*Texte fourni*.
-------------------------
21.2.05

Un petit peu de vocabulaire

Afin d’accueillir comme il se doit le président des Etats-Unis en Europe, c’est-à-dire autrement que par d’inutiles manifestations d’autres mondialistes, tout autant unilatéralement que lui, il paraît utile de revenir sur quelques notions de vocabulaire à usage euro-américain. Depuis deux ans, les médias francophones utilisent trop fréquemment des mots, certes proches de l’original américain, mais qui ne révèlent pas la réalité de la pensée outre-atlantique. Or, les relations internationales imposent l’usage de vocable adéquat.
Commençons aujourd’hui par la différence entre « preemptive » et « préventive ». Beaucoup mélangent les deux mots pour expliquer la politique américaine, au risque d’en sous-estimer sa réalité. Pourtant, elle s’inscrit dans le registre de la préemption. Les médias francophones ne l’utilisent pas car il se rapproche trop du langage administratico-juridique, permettant à une administration, voire une personne, de préférence à tout autre, d’acquérir un bien qui a été mis en vente. Ils préfèrent le traduire par préventif, qui vise à empêcher un événement de se produire. Les deux termes ont la même racine latine, « prae », qui signifie « avant », « devancer ». Seulement, la vérité lexicale, si importante dans le langage diplomatique, est parfois contredite par la subtilité verbale, toute autant aussi au vocabulaire des chancelleries.
La phraséologie américaine résulte de la situation des Etats-Unis depuis le 11 septembre 2001. Le pays se sent assiégé par une menace indéfinie, le terrorisme, mais aussi par des ennemis identifié, les « rough states » comme l’Iran et la Corée du Nord. De ce point de vue, le discours sur l’état de l’Union de janvier 2003 était clair, comme celui de cette année d’ailleurs. Napoléon disait que l’on pardonnait tout à un commandant, sauf d’être surpris. Stratégiquement, la doctrine américaine ne peut plus se permettre d’être surprise. Et comme, tactiquement, la meilleure défense est l’attaque…
Militaire, préemption et prévention ne repose pas sur les mêmes fondements. La première sous-entend que les Etats-Unis s’arrogent le droit d’attaquer tout Etat qui serait susceptible d’être une menace pour leur sécurité. Par contre la seconde entend mettre fin à une menace avérée, avant qu’elle ne se réalise. Ainsi, peu importait que l’Irak détienne ou nom des armes de destruction massive puisqu’il apparaissait dans la doctrine américaine comme une menace éventuelle. Aujourd’hui, peu importe que l’Iran fabrique ou non l’arme atomique, ce pays appartient au camp des « ennemis de la liberté », nouvelle définition des Etats canailles. L’apparent succès des élections irakiennes incite les Etats-Unis à se promouvoir comme les défenseurs du monde libre (leur meilleur rôle depuis 1945), au besoin par le recours à la force. Ainsi, la notion de « préemption » prend toute son utilité dans le discours diplomatique.
-------------------------
*Enregistrements extraits*.
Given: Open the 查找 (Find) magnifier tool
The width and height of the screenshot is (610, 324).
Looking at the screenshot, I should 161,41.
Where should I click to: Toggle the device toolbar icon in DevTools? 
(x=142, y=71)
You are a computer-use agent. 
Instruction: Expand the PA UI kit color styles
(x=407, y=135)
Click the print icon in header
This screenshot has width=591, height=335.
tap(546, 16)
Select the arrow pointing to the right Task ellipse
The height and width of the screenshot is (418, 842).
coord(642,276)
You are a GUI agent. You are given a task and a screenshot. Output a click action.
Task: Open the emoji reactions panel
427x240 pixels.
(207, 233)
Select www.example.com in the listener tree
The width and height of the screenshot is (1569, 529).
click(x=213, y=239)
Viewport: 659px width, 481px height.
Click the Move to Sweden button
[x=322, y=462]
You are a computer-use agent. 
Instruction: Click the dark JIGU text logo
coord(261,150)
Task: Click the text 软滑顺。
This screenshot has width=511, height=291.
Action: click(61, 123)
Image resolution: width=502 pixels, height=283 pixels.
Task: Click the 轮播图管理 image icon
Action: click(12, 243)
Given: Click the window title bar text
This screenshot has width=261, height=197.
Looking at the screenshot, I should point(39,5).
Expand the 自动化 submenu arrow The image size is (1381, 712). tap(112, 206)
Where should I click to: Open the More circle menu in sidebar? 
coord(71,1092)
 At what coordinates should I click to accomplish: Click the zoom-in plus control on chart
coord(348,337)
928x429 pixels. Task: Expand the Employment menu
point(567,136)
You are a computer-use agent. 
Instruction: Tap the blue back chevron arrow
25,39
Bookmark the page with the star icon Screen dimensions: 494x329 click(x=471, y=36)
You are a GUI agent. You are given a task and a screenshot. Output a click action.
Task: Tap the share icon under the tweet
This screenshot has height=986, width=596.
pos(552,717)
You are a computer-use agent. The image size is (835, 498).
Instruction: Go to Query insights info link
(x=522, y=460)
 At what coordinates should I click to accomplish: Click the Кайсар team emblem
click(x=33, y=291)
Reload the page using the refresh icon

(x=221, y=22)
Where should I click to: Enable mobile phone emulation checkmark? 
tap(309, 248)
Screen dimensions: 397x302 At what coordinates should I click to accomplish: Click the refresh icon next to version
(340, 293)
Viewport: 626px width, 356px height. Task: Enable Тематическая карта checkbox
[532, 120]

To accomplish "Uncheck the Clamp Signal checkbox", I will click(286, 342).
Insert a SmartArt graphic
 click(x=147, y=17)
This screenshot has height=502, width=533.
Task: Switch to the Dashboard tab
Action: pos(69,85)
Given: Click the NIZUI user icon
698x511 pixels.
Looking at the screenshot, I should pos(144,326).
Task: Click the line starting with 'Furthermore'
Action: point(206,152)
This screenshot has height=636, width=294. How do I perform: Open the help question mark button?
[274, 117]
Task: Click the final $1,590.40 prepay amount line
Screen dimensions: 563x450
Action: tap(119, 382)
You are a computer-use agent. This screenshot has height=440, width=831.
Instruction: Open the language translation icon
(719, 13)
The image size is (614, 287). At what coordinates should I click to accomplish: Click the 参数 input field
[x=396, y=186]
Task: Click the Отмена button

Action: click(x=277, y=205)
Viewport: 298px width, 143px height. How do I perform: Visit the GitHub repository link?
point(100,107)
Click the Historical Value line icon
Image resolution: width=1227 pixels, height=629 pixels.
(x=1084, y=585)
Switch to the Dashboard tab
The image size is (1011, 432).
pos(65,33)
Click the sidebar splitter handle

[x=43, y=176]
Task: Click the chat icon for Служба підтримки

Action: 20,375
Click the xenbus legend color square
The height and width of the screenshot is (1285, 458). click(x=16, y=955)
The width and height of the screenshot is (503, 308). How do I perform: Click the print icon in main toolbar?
-------------------------
*Consigne 1*.
Résumez en deux phrases le texte fourni sur la préemption et la prévention.
*Consigne 2*.
D'après le texte fourni, quelle racine latine « preemptive » et « préventive » ont-ils en commun ?

*Réponse finale 1*.
Le texte distingue la préemption, par laquelle les États-Unis s'arrogent le droit d'attaquer tout État susceptible de menacer leur sécurité, de la prévention, qui entend mettre fin à une menace avérée avant qu'elle ne se réalise. Il reproche aux médias francophones de traduire « preemptive » par « préventif », au risque de sous-estimer la réalité d'une politique américaine qui s'inscrit dans le registre de la préemption.

*Réponse finale 2*.
La racine « prae », qui signifie « avant », « devancer ».